Based on proven market demand that demanded nothing from Xiaomi and Huawei but a “wait-and-see approach,” these two Android OEMs were able to push forward with it in such a way that the prices of these two devices [$415-$515 USD for the Mi Note 2 and only a European price for the Mate 9 (€699)] may show that these companies have put some effort into research, but it wasn’t in the area of design. Samsung already has Huawei in court for six patent infringements.

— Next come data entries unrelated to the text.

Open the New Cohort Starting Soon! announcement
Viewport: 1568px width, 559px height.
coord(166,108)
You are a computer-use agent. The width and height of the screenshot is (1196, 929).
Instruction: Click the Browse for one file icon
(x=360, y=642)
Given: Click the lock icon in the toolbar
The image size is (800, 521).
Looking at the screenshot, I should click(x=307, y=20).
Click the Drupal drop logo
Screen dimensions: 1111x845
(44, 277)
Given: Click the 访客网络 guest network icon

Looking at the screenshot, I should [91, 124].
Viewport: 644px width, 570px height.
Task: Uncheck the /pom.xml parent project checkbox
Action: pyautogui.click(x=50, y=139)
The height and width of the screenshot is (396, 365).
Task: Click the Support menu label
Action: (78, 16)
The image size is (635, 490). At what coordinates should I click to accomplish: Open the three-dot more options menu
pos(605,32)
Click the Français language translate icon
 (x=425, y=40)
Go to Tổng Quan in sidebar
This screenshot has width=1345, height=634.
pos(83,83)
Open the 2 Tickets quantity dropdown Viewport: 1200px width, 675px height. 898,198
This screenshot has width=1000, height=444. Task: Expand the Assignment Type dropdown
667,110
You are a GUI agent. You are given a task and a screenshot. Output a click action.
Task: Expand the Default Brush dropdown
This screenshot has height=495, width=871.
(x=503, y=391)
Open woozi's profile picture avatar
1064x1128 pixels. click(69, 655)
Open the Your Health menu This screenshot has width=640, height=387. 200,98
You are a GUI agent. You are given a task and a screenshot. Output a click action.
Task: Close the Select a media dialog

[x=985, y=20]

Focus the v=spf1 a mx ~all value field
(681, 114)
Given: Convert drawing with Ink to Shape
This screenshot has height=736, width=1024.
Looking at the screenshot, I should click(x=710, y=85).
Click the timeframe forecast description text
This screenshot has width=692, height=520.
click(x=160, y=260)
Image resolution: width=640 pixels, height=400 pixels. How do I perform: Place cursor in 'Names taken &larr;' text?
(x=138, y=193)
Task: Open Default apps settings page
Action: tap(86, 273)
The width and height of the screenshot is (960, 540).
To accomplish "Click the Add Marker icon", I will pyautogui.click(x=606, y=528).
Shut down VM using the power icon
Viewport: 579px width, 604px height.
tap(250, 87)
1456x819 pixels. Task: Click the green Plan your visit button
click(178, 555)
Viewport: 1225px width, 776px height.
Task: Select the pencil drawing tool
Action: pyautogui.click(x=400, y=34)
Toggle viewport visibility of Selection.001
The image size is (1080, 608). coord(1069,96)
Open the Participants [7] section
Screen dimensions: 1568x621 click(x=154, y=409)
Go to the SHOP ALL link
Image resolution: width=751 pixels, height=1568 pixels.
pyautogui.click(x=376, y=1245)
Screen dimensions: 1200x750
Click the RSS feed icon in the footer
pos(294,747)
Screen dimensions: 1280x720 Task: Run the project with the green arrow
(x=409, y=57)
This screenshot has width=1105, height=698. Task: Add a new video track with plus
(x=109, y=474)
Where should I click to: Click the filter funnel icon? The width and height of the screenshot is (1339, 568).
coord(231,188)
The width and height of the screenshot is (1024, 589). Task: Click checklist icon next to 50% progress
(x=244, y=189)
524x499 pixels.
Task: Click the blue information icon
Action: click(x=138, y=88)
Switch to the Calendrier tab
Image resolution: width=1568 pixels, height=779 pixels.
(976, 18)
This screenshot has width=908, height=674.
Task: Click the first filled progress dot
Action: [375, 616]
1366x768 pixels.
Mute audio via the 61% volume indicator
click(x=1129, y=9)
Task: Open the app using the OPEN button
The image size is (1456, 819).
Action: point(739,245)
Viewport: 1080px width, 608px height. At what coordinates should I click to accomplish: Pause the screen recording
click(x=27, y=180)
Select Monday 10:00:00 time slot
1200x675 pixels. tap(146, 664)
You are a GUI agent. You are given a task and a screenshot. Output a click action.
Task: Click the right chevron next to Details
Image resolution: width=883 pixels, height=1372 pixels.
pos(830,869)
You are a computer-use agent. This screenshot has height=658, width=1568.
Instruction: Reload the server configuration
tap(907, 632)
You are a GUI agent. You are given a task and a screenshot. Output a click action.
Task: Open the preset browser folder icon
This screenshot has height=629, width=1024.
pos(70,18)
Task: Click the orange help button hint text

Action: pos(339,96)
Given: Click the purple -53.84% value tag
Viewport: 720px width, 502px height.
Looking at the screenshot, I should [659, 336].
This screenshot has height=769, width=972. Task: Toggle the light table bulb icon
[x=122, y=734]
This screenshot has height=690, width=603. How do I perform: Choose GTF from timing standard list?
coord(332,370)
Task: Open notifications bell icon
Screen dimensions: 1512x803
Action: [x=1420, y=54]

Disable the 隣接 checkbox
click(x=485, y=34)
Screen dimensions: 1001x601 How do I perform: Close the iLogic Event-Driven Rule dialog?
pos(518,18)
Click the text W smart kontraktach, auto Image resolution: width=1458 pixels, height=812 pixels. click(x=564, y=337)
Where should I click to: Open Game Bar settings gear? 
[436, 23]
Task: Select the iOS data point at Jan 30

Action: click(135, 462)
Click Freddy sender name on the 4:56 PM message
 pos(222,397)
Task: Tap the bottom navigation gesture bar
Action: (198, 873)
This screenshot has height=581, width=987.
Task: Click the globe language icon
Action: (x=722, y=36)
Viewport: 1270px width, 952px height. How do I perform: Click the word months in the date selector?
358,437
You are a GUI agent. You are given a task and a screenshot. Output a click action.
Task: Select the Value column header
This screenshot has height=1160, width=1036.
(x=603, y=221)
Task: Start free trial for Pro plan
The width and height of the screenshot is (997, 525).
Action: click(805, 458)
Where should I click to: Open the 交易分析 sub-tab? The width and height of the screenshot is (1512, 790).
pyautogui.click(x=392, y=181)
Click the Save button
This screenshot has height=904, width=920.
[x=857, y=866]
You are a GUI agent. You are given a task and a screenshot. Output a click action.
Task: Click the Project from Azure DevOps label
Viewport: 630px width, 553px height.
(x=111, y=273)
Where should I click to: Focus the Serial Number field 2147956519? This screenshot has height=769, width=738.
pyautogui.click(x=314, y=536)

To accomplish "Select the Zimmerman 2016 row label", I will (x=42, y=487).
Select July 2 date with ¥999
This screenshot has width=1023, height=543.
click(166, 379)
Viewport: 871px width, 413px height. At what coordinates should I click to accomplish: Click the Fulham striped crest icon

Next, the dual-edge design is more than just curved glass; for Samsung, the entire package consists of hardware and software, curved glass and Edge Panels such as Apps Edge, Tasks Edge, and People Edge, among others. Samsung didn’t just make the edge a pretty aesthetic: it gave the edge a purpose, a reason for its existence that is about more than just “looking pretty.” Interestingly enough, Xiaomi and Huawei didn’t provide any original edge functionality – as that would’ve cost money these two companies couldn’t afford to lose. See? This is to be expected when companies take the easy way out and attempt to capitalize off another company’s success.
Xiaomi has expressed a great desire to enter into the US market, and Huawei, though having entered it already thanks to the Nexus 6P, hasn’t had much luck with it or Huawei’s own branded smartphones, but design thefts like this ripoff of Samsung’s Galaxy S7 edge do little to encourage either company’s chances of success in my home country. Instead, the message Xiaomi and Huawei send is that they are imitators, not innovators. Anybody can take a design and run with it when it costs nothing to create it. The hard work, or, to use a word that’s so special to Huawei’s phone monikers, the honor in it all, is to develop an idea or concept from scratch that is all your own. Developing original ideas is a lot harder than just stuffing chips into a smartphone and stealing a phone’s design.
It’s been said that Huawei has put a lot of effort into crafting the Mate 9 and the Mate 9 Porsche Design (why Porsche attached its name to a blatant ripoff product will never be understood), but if Huawei (and Xiaomi) really wanted to put some serious fire to Samsung, they should’ve thought twice about plastering Samsung’s dual-edge design all over their latest smartphones in order to sell them. These companies have placed their names and branding on their smartphones: how can they do this ethically when they’ve stolen a display design that wasn’t their own without giving financial credit and spoken attribution to the company that did the hard work (Samsung)?
Despite what I say here, I’m sure that there are some consumers who won’t care in the least and will buy from Xiaomi and Huawei anyway. Other customers will buy from these companies because they want the best of the market for cheap and will buy from these imitators in order to get it. And sadly, you don’t have to mark up the price tag when much of the hard work has been done by someone else. That’s how Xiaomi and Huawei get away with giving you “the best” for less.
For Xiaomi and Huawei, here’s some free advice: If you really want to turn consumer heads and win consumer money, be original. Be you. Do something that’s yours, that you can be proud of – and spend the billions in R&D that Samsung does). In the end, the Mi Note 2 and Mate 9 (and the ridiculously overpriced and ripped off Mate 9 Porsche Design) may have your brand names on them, and they may pick up some sales, but your Galaxy S7 edge clones are nothing to be proud of.